Bertrand Vergely :  Vouloir que ses enfants réussissent et soient heureux n’a en soi rien de choquant. Quel père, quelle mère désire le contraire ? Tous les parents souhaitent que leurs enfants réussissent et soient heureux. Il s’agit là de l’aspiration  la plus normale et la plus banale qui soit. 

Ce souhait va-t-il contre la bienveillance ? Est-il incompatible avec elle? Nullement. Si tous les parents souhaitent la réussite et le bonheur de leurs enfants, tous souhaitent qu’ils soient bienveillants en estimant que la  bienveillance n’est nullement incompatible avec la réussite et le bonheur.  

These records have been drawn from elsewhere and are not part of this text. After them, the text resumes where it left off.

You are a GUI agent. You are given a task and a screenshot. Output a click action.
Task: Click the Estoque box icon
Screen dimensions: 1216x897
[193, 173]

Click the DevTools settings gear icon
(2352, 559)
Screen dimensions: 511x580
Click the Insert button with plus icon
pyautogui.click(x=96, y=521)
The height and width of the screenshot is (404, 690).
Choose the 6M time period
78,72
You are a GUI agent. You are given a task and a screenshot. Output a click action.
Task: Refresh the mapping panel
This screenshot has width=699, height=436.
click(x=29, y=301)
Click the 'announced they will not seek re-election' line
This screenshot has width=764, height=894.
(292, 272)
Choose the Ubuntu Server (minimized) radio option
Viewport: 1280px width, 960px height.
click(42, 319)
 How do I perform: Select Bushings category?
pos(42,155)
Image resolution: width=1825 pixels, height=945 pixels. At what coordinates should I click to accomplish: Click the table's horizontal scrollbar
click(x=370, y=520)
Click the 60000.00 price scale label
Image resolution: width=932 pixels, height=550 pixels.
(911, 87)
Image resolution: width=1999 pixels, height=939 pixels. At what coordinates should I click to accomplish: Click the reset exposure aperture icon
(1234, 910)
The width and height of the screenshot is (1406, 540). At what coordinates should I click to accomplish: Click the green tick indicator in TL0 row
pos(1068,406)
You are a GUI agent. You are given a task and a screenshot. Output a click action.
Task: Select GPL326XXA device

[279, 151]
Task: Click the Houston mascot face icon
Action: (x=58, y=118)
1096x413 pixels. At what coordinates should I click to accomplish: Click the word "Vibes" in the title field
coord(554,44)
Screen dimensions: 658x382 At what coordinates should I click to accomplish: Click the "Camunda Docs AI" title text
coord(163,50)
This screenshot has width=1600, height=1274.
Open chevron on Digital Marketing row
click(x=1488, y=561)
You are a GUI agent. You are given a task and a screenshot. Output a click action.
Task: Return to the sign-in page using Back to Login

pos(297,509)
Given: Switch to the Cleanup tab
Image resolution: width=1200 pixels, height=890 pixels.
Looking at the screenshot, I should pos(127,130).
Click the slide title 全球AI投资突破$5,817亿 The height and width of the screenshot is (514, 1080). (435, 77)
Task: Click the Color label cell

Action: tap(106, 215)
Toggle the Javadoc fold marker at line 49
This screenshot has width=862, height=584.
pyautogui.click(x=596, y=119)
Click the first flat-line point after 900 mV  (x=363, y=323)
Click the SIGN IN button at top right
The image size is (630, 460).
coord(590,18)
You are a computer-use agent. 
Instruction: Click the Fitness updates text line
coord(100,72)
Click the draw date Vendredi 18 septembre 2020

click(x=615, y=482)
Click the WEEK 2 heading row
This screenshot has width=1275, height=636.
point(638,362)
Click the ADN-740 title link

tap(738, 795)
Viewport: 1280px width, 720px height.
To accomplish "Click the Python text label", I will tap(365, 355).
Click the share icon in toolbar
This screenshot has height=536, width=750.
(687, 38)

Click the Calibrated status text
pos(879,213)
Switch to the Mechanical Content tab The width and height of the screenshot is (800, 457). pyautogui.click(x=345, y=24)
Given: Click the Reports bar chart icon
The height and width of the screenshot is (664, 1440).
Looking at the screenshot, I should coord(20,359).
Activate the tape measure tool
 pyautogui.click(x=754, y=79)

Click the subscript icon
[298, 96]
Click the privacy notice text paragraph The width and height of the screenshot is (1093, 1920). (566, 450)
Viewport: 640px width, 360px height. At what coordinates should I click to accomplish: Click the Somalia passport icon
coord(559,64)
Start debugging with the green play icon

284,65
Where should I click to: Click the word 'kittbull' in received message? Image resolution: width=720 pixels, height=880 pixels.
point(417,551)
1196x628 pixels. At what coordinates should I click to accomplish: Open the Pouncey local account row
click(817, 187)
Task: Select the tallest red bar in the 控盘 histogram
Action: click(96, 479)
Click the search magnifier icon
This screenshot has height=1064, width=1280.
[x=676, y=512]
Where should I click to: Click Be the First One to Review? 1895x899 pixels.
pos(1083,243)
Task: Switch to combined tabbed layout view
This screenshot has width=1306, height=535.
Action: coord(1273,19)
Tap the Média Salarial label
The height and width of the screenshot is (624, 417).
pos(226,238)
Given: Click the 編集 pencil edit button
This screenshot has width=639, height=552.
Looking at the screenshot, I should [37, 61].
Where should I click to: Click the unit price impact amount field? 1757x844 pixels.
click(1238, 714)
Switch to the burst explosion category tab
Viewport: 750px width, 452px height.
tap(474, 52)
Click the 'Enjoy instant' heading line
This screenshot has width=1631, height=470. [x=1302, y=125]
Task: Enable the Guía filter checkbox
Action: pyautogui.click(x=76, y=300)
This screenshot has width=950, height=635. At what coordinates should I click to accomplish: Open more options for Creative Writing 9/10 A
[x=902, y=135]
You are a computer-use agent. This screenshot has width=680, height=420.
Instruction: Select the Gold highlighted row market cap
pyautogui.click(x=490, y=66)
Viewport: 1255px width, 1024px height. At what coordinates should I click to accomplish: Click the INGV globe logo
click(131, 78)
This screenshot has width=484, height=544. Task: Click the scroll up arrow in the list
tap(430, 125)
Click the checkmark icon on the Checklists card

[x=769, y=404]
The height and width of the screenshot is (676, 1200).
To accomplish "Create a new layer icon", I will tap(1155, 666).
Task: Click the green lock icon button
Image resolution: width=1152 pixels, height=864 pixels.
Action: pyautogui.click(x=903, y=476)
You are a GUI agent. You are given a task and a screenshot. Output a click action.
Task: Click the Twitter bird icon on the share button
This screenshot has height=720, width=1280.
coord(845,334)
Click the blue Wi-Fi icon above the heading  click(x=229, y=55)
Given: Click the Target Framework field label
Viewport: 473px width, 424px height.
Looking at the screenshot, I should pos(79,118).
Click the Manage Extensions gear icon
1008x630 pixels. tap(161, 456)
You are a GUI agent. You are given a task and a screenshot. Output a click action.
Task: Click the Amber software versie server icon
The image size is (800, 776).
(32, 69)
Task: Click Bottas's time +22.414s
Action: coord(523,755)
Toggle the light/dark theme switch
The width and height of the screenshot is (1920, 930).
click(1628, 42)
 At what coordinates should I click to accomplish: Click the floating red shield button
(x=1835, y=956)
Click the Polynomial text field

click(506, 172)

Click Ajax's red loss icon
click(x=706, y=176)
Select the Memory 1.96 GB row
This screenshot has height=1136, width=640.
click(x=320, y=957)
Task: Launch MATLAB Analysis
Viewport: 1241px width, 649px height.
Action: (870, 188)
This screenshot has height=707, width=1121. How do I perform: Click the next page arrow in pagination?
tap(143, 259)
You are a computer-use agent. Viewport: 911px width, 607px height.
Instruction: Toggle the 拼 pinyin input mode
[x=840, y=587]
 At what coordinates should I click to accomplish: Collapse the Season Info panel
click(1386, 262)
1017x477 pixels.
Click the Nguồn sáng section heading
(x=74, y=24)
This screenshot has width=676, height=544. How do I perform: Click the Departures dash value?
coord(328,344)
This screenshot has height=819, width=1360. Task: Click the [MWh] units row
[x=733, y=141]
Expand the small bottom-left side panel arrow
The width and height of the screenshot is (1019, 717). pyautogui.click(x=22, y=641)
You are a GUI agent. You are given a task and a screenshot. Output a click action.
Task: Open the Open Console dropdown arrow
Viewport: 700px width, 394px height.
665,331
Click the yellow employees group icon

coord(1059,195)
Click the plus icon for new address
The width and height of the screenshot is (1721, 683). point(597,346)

On ne devrait donc nullement s’alarmer du fait que les parents souhaitent ceux-ci pour leurs enfants. Or, on s’alarme en ne trouvant pas normal que 81 % des parents américains poursuivent un tel projet. Plus grave, on en déduit que cela se fait au détriment de la bienveillance. C’est cela qu’il importe d’analyser.

Comment se fait-il que la réussite d’un côté et la  bienveillance d’un l’autre sont incompatibles ? Osons cette explication : cela vient de ce que l’on n’en parle pas vraiment. On fait semblant. 

Quand les parents rêvent de réussite pour leurs enfants, qu’y a-t-il derrière ce rêve ? De la peur et, avec elle, une obsession : que leurs enfants ratent et souffrent et qu’ils leur retombent sur le dos.  Ayant cette peur, ils poussent leurs enfants à réussir coûte que coûte.  Rien d’étonnant de ce fait à ce que la réussite  donne l’impression d’avoir été  survalorisée. 

Ayant été élevés dans l’obsession de l’échec et de la souffrance, les jeunes ont appris la réussite dans la douleur, sans bienveillance. Ils ne sont pas les seuls. 

Nous avons tous collectivement peur de rater et de souffrir. Ayant cette peur, nous sommes sourdement tristes. Pensant dans la tristesse, nous n’imaginons  pas possible de vaincre l’échec et la souffrance autrement que par la violence et en souffrant. 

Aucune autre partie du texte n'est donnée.